** WHAT IS BEING ASKED **
Copy out the entries exactly, and wherever a picture appears, leave it out.

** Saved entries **
_ _ _ _ _ _ _
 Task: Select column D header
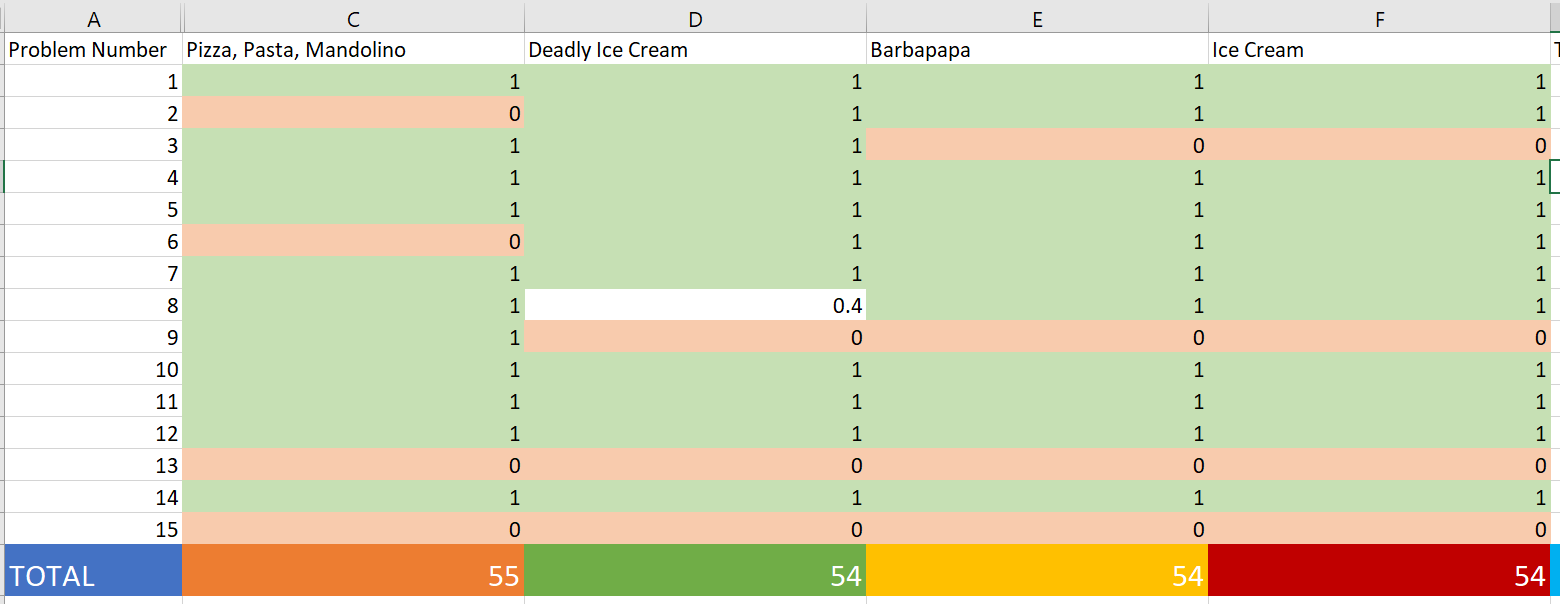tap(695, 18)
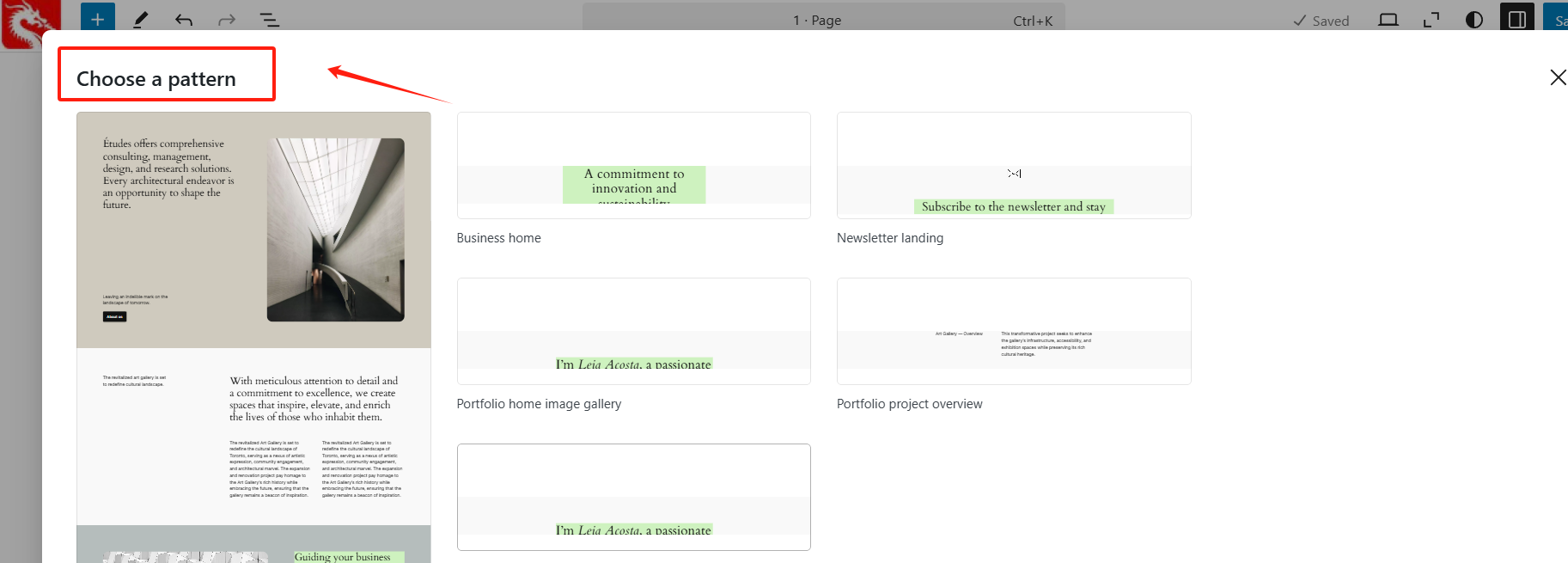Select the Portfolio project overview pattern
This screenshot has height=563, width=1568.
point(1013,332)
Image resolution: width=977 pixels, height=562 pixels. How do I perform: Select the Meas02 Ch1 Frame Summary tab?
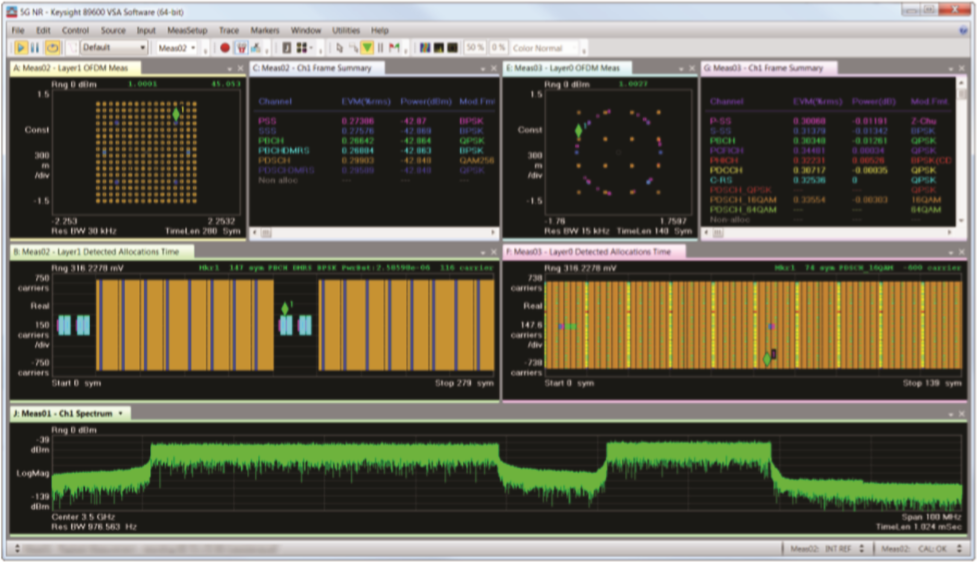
_ _ _ _ _ _ _
** SOLUTION TO THIS TASK **
 Task: Select column D header
tap(695, 18)
Select the Portfolio project overview pattern
This screenshot has height=563, width=1568.
point(1013,332)
Image resolution: width=977 pixels, height=562 pixels. How do I perform: Select the Meas02 Ch1 Frame Summary tab?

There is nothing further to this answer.